Porto apoia 20 espaços
"Vai ser muito mau. Estivemos fechados, e estávamos agora a tentar levantar voo. Mas estamos neste impasse: os clientes não aparecem; não há testes à venda e não há quem os faça", queixa-se Carlos Machado, dono da discoteca Griffon's, na zona das Galerias de Paris, um dos 20 estabelecimentos que viram aprovada a candidatura ao programa de apoio "Luz para a noite do Porto", para o qual foi ontem decidida, em reunião de Câmara, a atribuição de uma verba de 600 mil euros. Também aprovada foi a entrada em funcionamento dos centros onde serão disponibilizados gratuitamente 100 mil testes antigénio à covid, até ao final do mês.
Testes insuficientes
"O Governo não antecipou as dificuldades que ia ter com a medida que tomou, e isso é que é inacreditável", critica José Gouveia, que defende que a imposição da testagem deveria ter sido "adiada para janeiro". Quer para haver tempo para aprontar meios para a realização de testes em massa, quer para salvaguardar os negócios. "Para estas empresas, dezembro corresponde a um terço da faturação anual, e isto foi a machadada final para este setor", antevê o líder da Associação de Discotecas.

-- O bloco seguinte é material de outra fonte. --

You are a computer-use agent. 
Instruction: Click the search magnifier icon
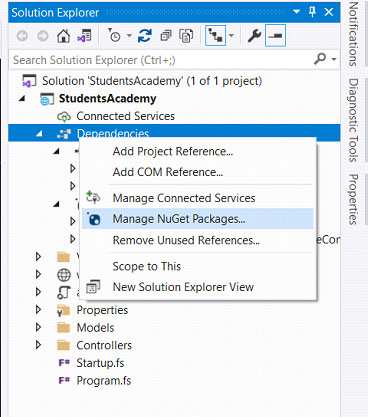coord(320,59)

"Lisboa criou cinco centros de testagem que são insuficientes. Houve pessoas que estiveram duas a três horas à espera. E para beber um copo vou ficar esse tempo todo à espera de um teste?", questiona, lembrando que "não há stock para esta vaga de testes".
"Há clientes que vão todos os dias a um bar", alerta o presidente da Associação de Bares da Zona Histórica do Porto, convicto de que a medida "tem desmobilizado muita gente", porque "nem todos têm disponibilidade para fazer o teste".
Alguns estabelecimentos instalaram postos de testagem à porta - como o Eskada e o Maus Hábitos, no Porto, e o Sal em Aveiro com testes grátis -, mas o presidente da Associação de Discotecas recorda que "o investimento médio ronda os 1500 a 2000 euros por dia", despesa que se soma às "quebras de faturação" que já não serão minimizadas neste mês. "O Governo criou uma norma impraticável, e tem de rever isto", conclui José Gouveia.